REQUIREMENTS:
Rewrite all the records with "Viewport" swapped for "Display area" everywhere it occurs, keeping everything else unchanged. Leave out the pictures.

GIVEN RECORDS:
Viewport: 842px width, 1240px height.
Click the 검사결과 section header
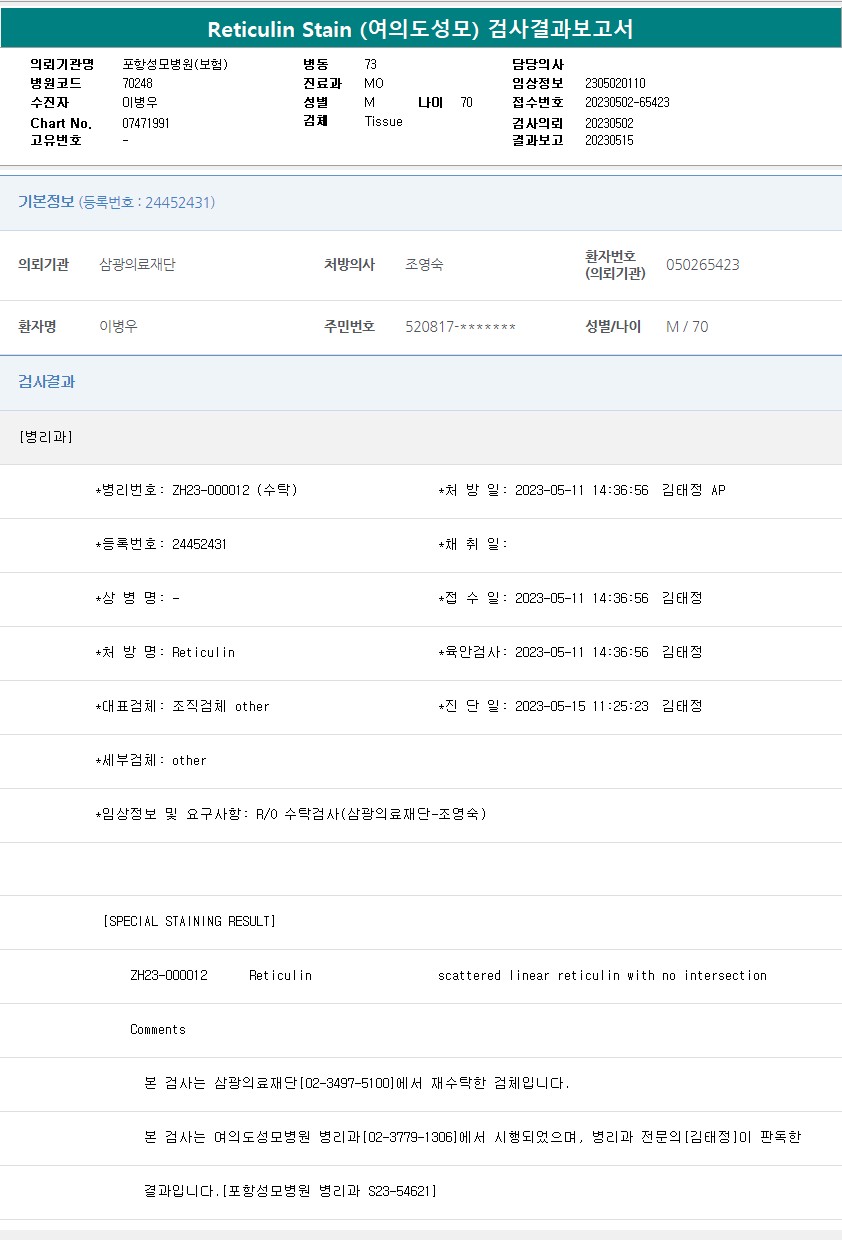pyautogui.click(x=47, y=382)
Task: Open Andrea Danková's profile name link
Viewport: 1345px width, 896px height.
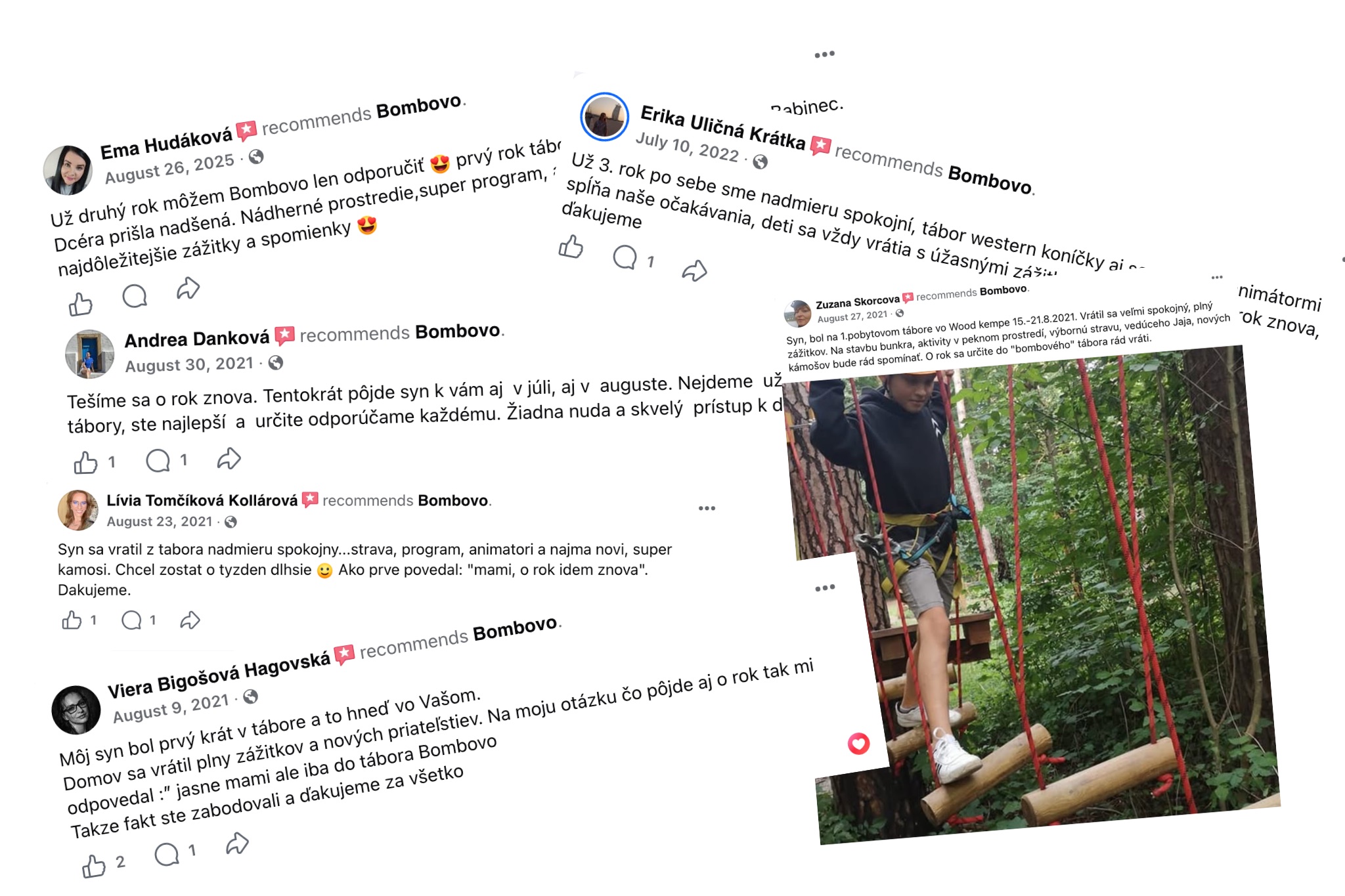Action: (x=197, y=339)
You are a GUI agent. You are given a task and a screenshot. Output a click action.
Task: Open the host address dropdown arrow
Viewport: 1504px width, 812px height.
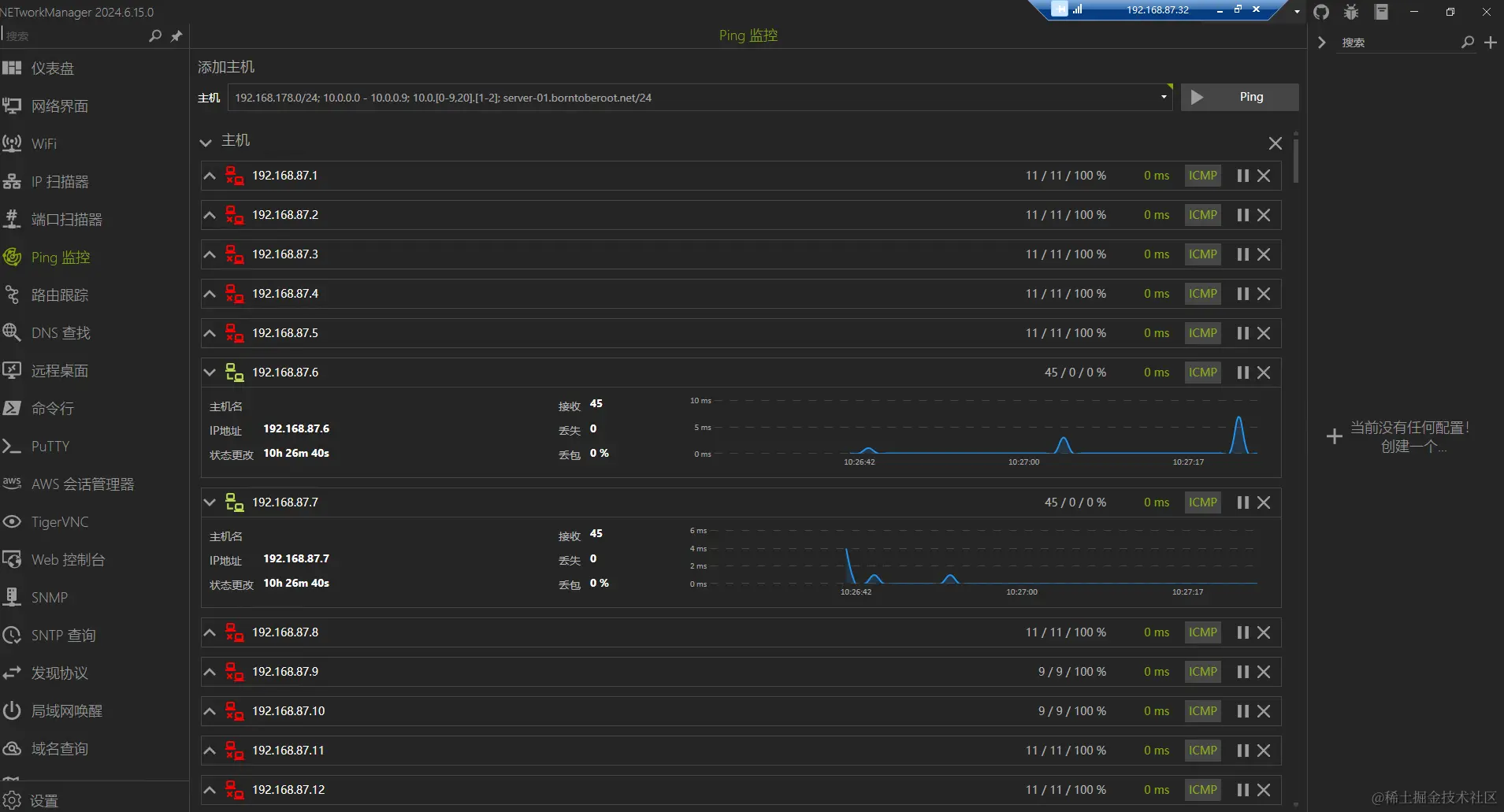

ANSWER BELOW:
Display area: 842px width, 1240px height.
Click the 검사결과 section header
pyautogui.click(x=47, y=382)
Task: Open Andrea Danková's profile name link
Display area: 1345px width, 896px height.
Action: (x=197, y=339)
You are a GUI agent. You are given a task and a screenshot. Output a click action.
Task: Open the host address dropdown arrow
Display area: 1504px width, 812px height.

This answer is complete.